WORK INSTRUCTIONS
For this exercise, copy exactly every line from the one holding "Task: Open the Window menu" through the end of the data, both included. Omit pictures.

=-=-=

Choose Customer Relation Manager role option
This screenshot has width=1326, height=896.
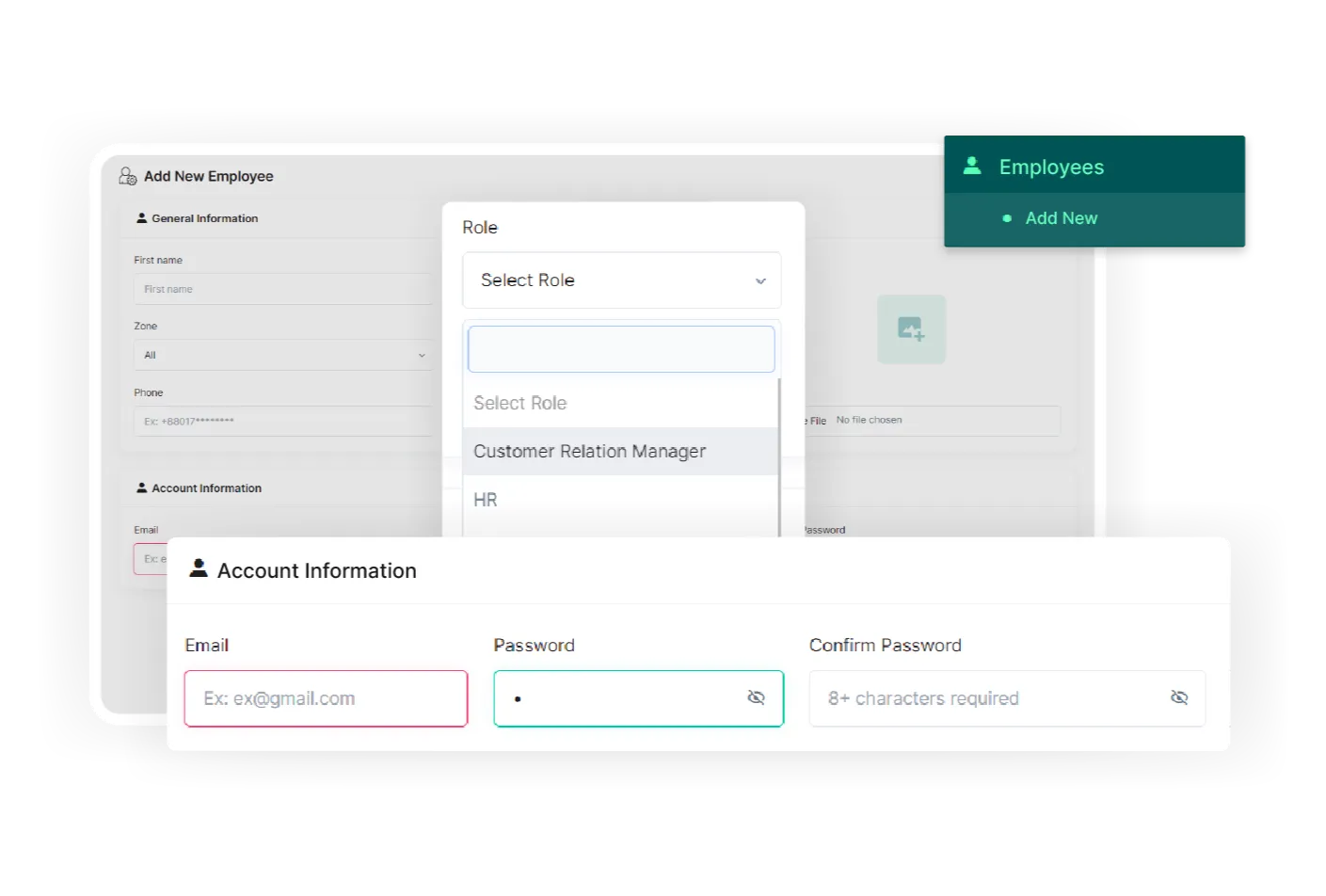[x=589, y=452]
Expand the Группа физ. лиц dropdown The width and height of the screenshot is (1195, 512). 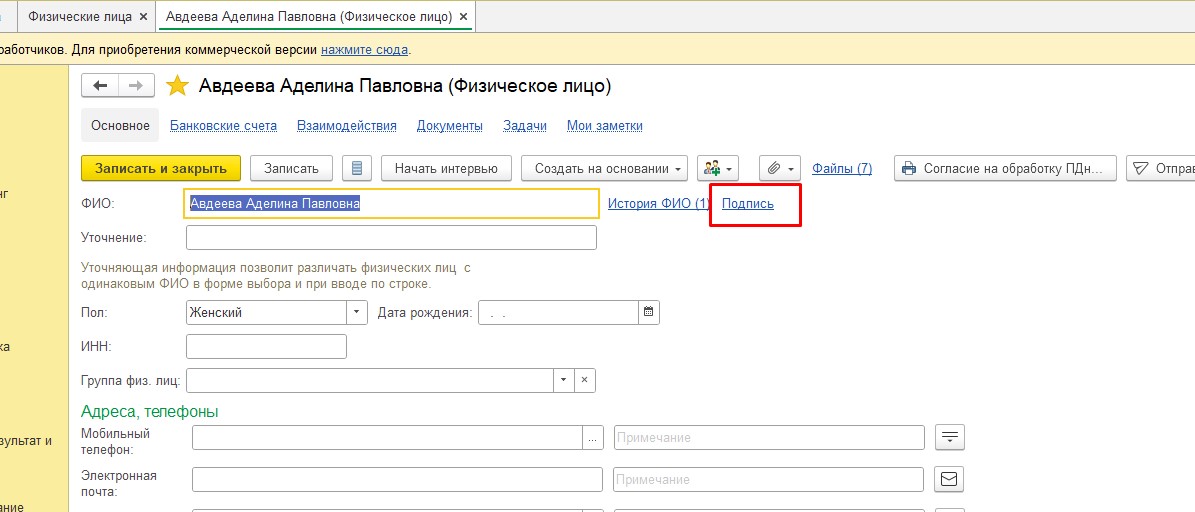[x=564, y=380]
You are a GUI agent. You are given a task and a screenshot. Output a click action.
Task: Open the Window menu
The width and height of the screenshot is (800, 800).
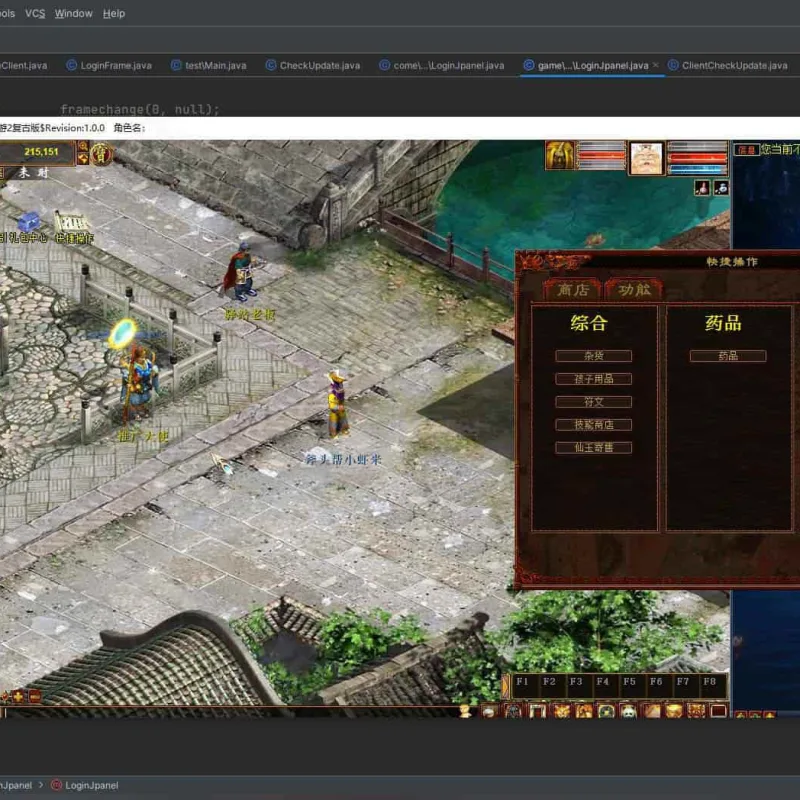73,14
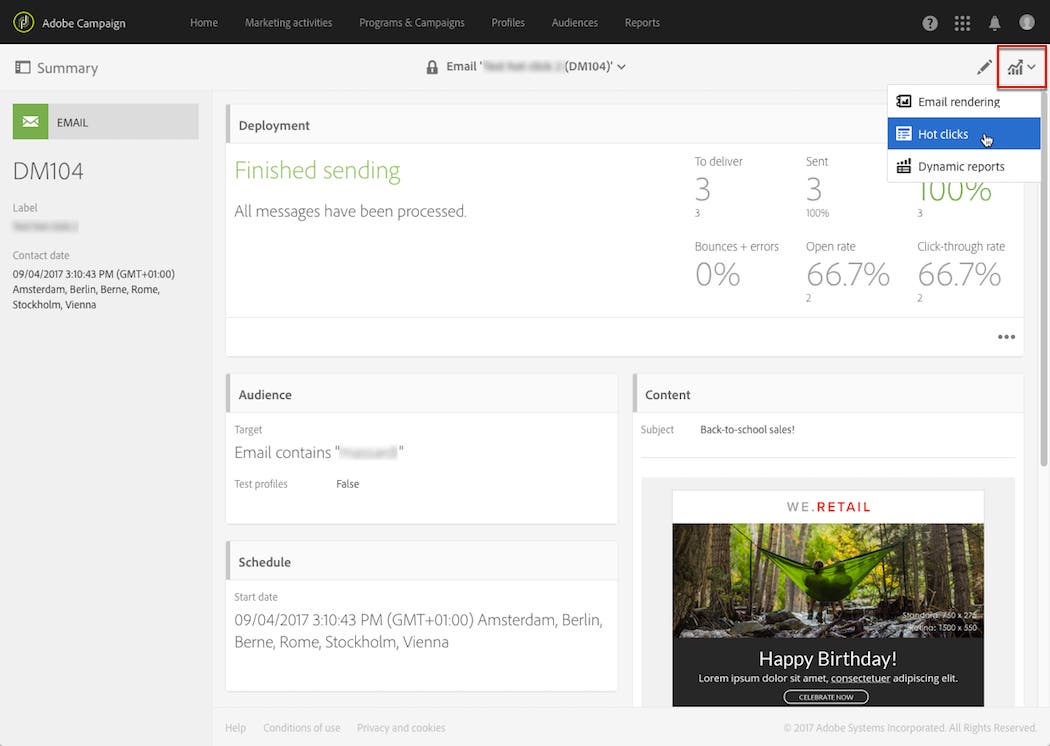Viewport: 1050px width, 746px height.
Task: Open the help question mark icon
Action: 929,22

=-=-=

WRITTEN REPLY
Task: Open the Window menu
The width and height of the screenshot is (800, 800).
73,14
Viewport: 1050px width, 746px height.
Task: Open the help question mark icon
Action: 929,22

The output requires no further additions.